** START Input material **
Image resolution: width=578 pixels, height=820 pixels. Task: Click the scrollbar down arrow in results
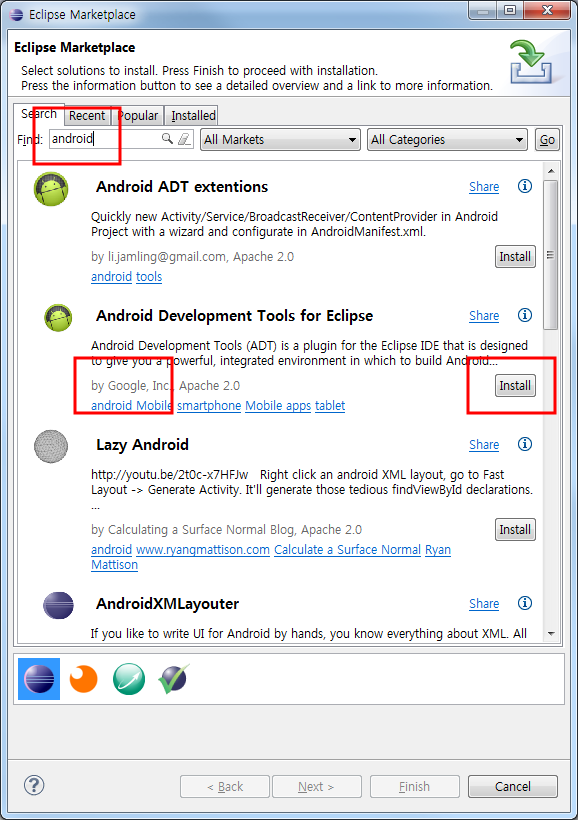(551, 633)
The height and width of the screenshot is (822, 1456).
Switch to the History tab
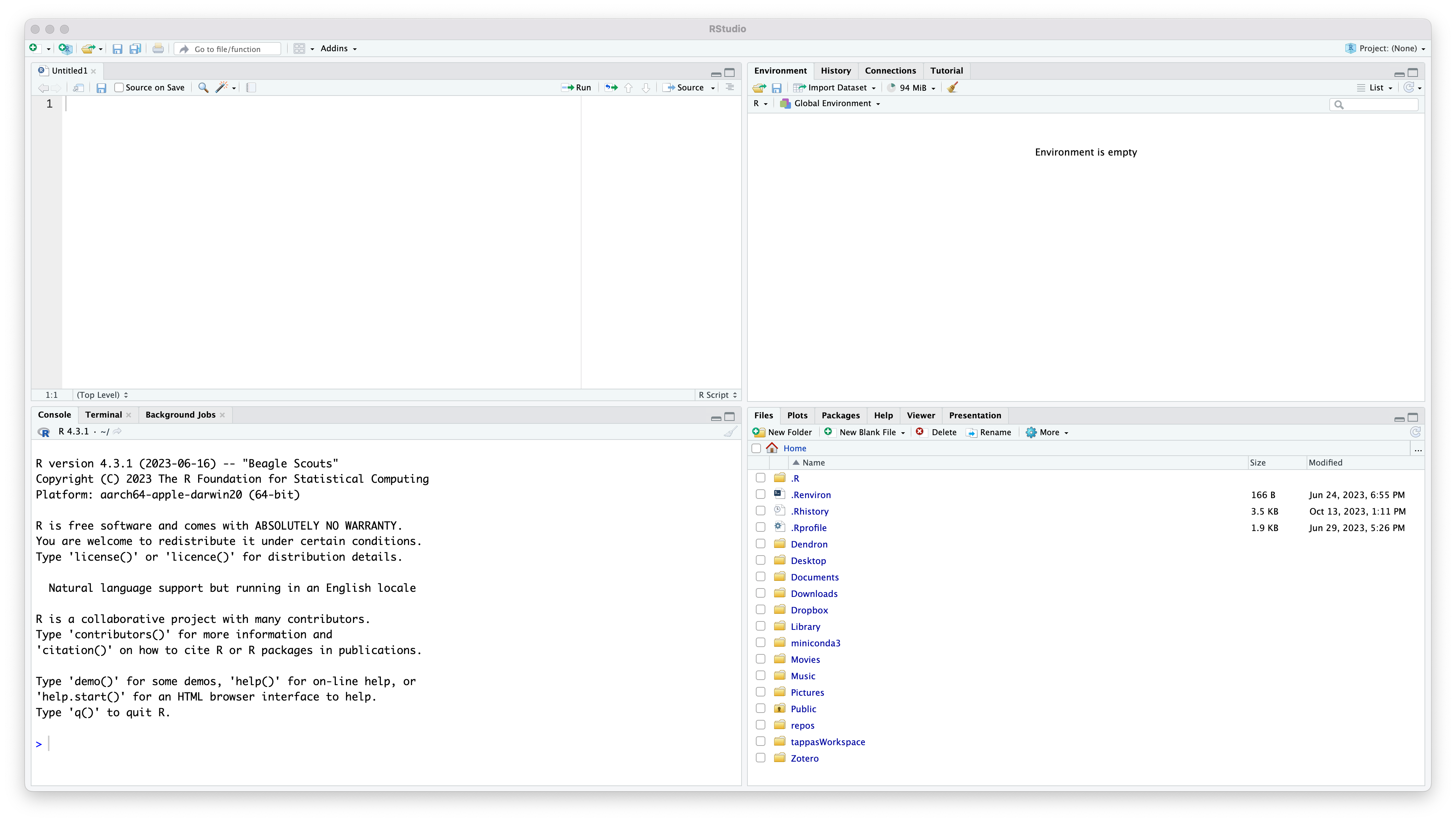pos(835,71)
** END Input material **
__Problem__. Extract every line above word for word, omitting the pictures from your answer.

__Exercise result__.
Image resolution: width=578 pixels, height=820 pixels. Task: Click the scrollbar down arrow in results
(551, 633)
The height and width of the screenshot is (822, 1456).
Switch to the History tab
pos(835,71)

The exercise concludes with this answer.